It has been three long years since the last instance of widescale cultural appropriation at Bowdoin. Halloween has come and gone with nothing worthy of news, and it appears as though we just might have entered a post-racial society. But what if I told you another Tequila Party was planned for this weekend? It’s not, but would you be surprised if it were?
In her honors thesis in the Department of Sociology, Pamela Zabala ’17 found that, “in the face of rising racial tensions, students and administrators [at Bowdoin] become locked in a power struggle that produces only surface-level institutional changes rather than meaningful reform.” I believe our campus conversations around cultural appropriation are one such instance of surface-level change.
When we talk of cultural appropriation—and we do so only briefly before Halloween—we operate under the assumption that every Bowdoin student understands the issue and cares to prohibit this on our campus. Almost every conversation starts and ends with something along the lines of, “please just don’t culturally appropriate.” We are afraid of cultural appropriation, and this fear denies any real solution to the problem. We should accept all people into the conversation, keep talking after Halloween and educate all students to understand why cultural appropriation is so problematic.

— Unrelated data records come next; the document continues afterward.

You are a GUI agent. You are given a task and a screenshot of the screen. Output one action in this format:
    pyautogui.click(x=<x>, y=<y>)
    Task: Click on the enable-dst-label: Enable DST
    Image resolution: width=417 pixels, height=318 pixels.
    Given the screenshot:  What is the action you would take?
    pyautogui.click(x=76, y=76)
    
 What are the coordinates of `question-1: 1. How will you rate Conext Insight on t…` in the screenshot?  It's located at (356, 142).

When I was a first-year, I heard whispers of the Gangster and Tequila Parties, but there was no official record of what exactly happened. I would have liked to hear about them from administrators during Orientation, but I got nothing. And in the absence of this shared history, I have found that students are enabled to exist in other versions of the truth.
There are people on this campus who feel the lacrosse team was sanctioned too heavily for wearing what they see as just costumes during Cracksgiving. I have heard from students, with backgrounds dissimilar from my own, that Cracksgiving was not as big a deal as we make it out to be. Moreover, they argue that the administration had no right to move the lacrosse team from their off-campus housing over a non-issue. All of this is in the past, but there are still frustrations in the present day. Is our liberal arts education really teaching students to understand cultural appropriation?

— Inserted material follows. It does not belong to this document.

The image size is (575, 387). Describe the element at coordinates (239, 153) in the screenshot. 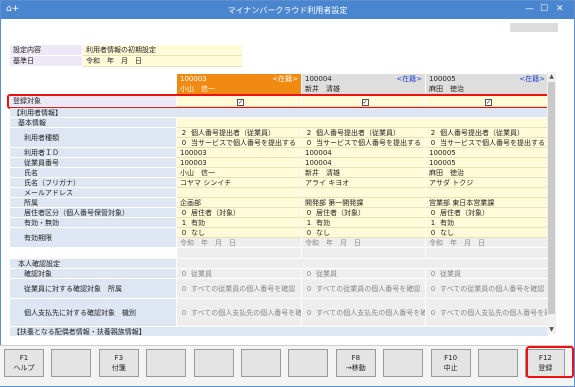

I see `user-id-cell: 100003` at that location.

I think Cracksgiving was inappropriate because it belittled the experiences of Native Americans. The BSG President at the time was rumored to have dressed up as the literal Trail of Tears, the forced removal of Native Americans from their ancestral homelands that saw 15,000 natives perish. I think wearing their culture as a costume denies them their humanity because they were people, not props. Moreover, it trivializes the white supremacy that relocated and annihilated Native Americans in our country. You have no right to represent them unless you share their identity.

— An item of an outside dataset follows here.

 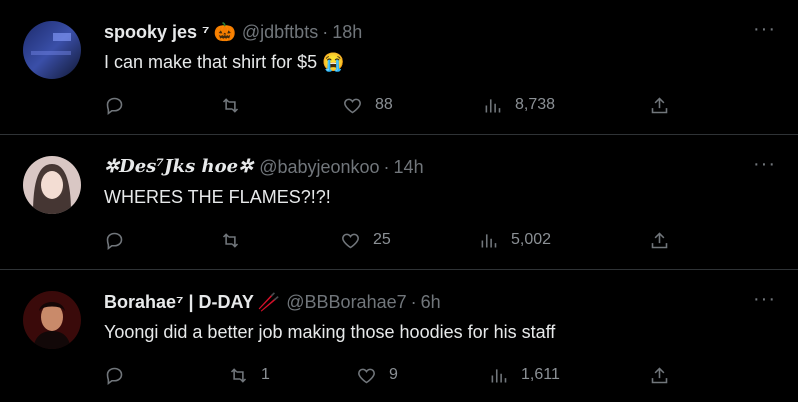 I want to click on views-count: 5,002, so click(x=532, y=240).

I am obviously against cultural appropriation, but I recognize that this is not yet a shared value on campus. For it to be, however, I need to hear from people who disagree with me. The students of this liberal arts college are not entirely liberal in ideology, and we should acknowledge that in our conversation around cultural appropriation.
It is my worry that the current climate silences those voices who disagree with the mainstream culture. There is an argument that public shame will eliminate hate, but I think it is only displaced this way. And so by forcefully condemning cultural appropriation, we hide away from the hate rather than truly confront it.
Zabala’s research shows that Cracksgiving, the Gangster Party and the Tequila Party were not isolated incidents but rather parts of a pattern. We will see another Gangster Party—Colby just had one last weekend. It is my hope, however, that we create meaningful reform before someone appropriates my culture rather than after it. We need to publicly acknowledge our past and welcome all voices for a reconciliation. Put the history of Cracksgiving right next to the diversity photos on our website. Tell prospective students what really happens here at night, and let’s change our educatory process around cultural appropriation to call people in rather than call them out. Maybe then we will move past surface-level change.